부분적으로 본 발명은 엠. 하이오 야생형 균주, 및 그의 온도 감수성인 약독화된 균주의 DNA 서열 간의 변화에 관한 것이지만, 이러한 돌연변이가 약독화와 연관되어 있다는 발견은 미코플라스마 종 간에 이들 단백질이 보존되는 바, 같은 유전자를 포함하는 모든 미코플라스마 종에 적용될 수 있다.
제1 및 제2 측면의 방법, 및 제3 측면의 약독화된 미코플라스마 박테리아는 임의의 미코플라스마 종에 대한 것일 수 있다.

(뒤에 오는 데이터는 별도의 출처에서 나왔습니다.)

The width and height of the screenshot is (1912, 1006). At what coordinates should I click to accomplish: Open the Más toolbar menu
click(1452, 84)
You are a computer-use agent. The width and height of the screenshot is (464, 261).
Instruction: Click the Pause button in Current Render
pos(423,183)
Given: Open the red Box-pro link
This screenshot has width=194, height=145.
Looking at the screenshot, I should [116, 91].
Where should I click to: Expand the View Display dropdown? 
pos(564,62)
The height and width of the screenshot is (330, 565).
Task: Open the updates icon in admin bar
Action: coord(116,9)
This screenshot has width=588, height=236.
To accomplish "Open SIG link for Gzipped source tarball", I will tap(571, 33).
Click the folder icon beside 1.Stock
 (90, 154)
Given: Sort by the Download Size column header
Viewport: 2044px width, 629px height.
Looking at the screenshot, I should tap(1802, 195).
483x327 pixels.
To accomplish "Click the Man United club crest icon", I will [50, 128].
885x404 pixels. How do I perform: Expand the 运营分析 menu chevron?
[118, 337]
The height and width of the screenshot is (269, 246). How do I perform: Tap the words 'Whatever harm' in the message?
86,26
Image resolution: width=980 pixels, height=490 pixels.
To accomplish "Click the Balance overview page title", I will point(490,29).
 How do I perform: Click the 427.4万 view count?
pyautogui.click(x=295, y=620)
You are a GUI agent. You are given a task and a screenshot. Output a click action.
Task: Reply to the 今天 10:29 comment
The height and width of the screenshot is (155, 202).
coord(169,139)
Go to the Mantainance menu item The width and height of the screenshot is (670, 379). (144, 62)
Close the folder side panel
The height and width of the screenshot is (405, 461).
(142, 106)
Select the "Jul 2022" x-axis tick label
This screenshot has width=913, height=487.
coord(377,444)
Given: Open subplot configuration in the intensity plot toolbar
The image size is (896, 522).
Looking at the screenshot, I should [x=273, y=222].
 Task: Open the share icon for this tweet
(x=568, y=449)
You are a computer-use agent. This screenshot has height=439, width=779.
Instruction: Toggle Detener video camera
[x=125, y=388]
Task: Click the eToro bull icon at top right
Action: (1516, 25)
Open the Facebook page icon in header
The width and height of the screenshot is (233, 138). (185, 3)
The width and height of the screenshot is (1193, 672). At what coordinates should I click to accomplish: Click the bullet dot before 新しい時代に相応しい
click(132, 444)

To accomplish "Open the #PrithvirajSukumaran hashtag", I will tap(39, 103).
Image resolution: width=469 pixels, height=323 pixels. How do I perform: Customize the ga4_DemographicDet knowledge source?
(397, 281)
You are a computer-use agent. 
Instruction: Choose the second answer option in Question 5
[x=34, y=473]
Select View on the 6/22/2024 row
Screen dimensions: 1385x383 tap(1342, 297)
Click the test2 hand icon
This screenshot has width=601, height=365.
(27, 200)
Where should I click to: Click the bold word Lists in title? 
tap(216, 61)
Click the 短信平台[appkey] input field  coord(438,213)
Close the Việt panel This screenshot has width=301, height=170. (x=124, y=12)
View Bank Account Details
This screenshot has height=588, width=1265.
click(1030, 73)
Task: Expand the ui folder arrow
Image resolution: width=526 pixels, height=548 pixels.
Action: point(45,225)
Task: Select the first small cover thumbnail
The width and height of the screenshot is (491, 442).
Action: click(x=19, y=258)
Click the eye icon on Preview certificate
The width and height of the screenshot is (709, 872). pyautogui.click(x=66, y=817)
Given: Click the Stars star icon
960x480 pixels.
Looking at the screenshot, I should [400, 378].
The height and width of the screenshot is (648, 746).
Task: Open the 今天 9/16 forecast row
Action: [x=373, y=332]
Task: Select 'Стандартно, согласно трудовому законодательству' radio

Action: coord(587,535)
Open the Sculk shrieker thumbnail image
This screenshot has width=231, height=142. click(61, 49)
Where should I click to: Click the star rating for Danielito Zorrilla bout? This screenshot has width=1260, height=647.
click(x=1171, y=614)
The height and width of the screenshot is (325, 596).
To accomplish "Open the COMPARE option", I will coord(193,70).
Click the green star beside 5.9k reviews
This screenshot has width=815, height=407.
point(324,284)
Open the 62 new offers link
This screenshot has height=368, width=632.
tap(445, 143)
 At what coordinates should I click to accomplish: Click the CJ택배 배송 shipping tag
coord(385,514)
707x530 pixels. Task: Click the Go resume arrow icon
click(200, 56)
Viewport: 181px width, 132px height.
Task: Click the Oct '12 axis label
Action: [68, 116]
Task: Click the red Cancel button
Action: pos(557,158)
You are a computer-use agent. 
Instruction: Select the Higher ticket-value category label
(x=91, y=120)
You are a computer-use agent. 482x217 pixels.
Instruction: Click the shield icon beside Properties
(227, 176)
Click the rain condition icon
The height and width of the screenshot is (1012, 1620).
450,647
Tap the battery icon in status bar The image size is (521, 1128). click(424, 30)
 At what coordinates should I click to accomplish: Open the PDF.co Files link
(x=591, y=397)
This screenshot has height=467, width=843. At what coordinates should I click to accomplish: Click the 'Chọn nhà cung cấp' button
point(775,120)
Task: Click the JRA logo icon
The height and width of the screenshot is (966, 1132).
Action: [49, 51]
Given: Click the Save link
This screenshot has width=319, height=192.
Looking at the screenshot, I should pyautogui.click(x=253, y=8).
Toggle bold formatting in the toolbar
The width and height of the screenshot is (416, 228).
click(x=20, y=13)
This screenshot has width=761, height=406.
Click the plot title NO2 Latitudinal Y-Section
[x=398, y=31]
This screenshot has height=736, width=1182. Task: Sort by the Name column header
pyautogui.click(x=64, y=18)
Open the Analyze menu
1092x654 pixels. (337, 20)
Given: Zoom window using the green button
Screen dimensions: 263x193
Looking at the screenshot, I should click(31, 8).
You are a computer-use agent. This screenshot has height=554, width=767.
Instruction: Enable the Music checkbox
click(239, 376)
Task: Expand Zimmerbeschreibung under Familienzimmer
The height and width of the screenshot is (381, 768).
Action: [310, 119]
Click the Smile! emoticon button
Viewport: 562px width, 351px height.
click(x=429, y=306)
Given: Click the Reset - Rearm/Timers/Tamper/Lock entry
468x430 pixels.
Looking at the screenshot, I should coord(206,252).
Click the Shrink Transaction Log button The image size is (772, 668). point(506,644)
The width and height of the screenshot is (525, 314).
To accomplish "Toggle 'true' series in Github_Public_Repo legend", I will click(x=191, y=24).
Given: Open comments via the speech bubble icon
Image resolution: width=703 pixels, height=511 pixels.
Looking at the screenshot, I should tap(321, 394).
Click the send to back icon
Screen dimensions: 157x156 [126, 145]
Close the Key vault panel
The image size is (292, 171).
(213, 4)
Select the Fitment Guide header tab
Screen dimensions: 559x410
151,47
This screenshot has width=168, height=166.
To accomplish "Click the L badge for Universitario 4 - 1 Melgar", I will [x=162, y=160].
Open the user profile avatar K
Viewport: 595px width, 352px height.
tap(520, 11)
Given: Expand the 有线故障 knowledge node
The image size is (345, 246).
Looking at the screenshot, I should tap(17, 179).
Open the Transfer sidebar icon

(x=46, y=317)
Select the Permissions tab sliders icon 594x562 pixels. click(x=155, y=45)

한 실시양태에서, 약독화된 박테리아는 동물-병원성 미코플라스마 박테리아로부터 유래된 것이다. 본원에서 사용되는 바, "동물-병원성 미코플라스마 박테리아"라는 용어는 그의 야생형인 비약독화된 상태에서 동물을 감염시킬 수 있고, 동물에서 질환 및/또는 질병을 유발할 수 있는 박테리아를 의미한다. "동물에서의 질환 및/또는 질병"으로는 동물에서의 유해한 신체 소견 뿐만 아니라, 단지 조직학적, 현미경적, 및/또는 분자적 진단 결과 나타는 질환 또는 감염의 임상적 징후를 포함한다. 동물-병원성 미코플라스마 박테리아에는 인간- 및 비-인간-병원성 미코플라스마 박테리아가 포함된다. 인간-병원성 미코플라스마 박테리아로는 예컨대, 미코플라스마 종의 박테리아, 엠. 제니탈륨(M. genitalium), 엠. 페르멘탄스(M. fermentans), 엠. 살리바륨(M. salivarium), 엠. 호미니스(M. hominis), 엠. 뉴모니아(M. pneumonia), 엠. 인코그니투스(M. incognitus), 엠. 페네트란스(M. penetrans), 엠. 피룸(M. pirum), 엠. 파우큠(M. faucium), 엠. 리포필룸(M. lipophilum), 및 엠. 부칼레(M. buccale)가 포함되나, 이에 한정되지 않는다. 비-인간-병원성 미코플라스마 박테리아에는 예컨대, 조류-, 돼지-, 양-, 소-, 염소- 또는 개-병원성 미코플라스마 박테리아가 포함된다. 조류-병원성 미코플라스마 박테리아에는 예컨대, 미코플라스마 종의 박테리아, 엠. 클로아칼레(M. cloacale), 엠. 갈리나룸(M. gallinarum), 엠. 갈리셉티쿰(M. gallisepticum), 엠. 갈로파보니스(M. gallopavonis), 엠. 글리코필룸(M. glycophilum), 엠. 이너스(M. iners), 엠. 아이오와에(M. iowae), 엠. 리포파시엔스(M. lipofaciens), 엠. 멜레아그리디스(M. meleagridis), 및 엠. 시노비아에(M. synoviae)가 포함되나, 이에 한정되지 않는다. 돼지-병원성 미코플라스마 박테리아에는 예컨대, 미코플라스마 종의 박테리아, 엠. 플록쿨라레(M. flocculare), 엠. 하이오뉴모니아에(M. hyopneumoniae), 엠. 하이오리니스(M. hyorhinis), 및 엠. 하이오시노비아에가 포함되나, 이에 한정되지 않는다. 양-, 소-, 염소- 또는 개-병원성 미코플라스마 박테리아에는 예컨대, 미코플라스마 종의 박테리아, 엠. 카프리콜룸 아종 카프리콜룸(M. capricolum subsp . capricolum), 엠. 카프리콜룸 아종 카프리뉴모니아에(M. capricolum subsp . capripneumoniae), 엠. 마이코이데스 아종 마이코이데스 LC(M. mycoides subsp . mycoides LC), 엠. 마이코이데스 아종 카프리(M. mycoides subsp . capri), 엠. 보비스(M. bovis), 엠. 보보쿨리(M. bovoculi), 엠. 카니스(M. canis), 엠. 칼리포르니쿰(M. californicum), 및 엠. 디스파르(M. dispar)가 포함되나, 이에 한정되지 않는다.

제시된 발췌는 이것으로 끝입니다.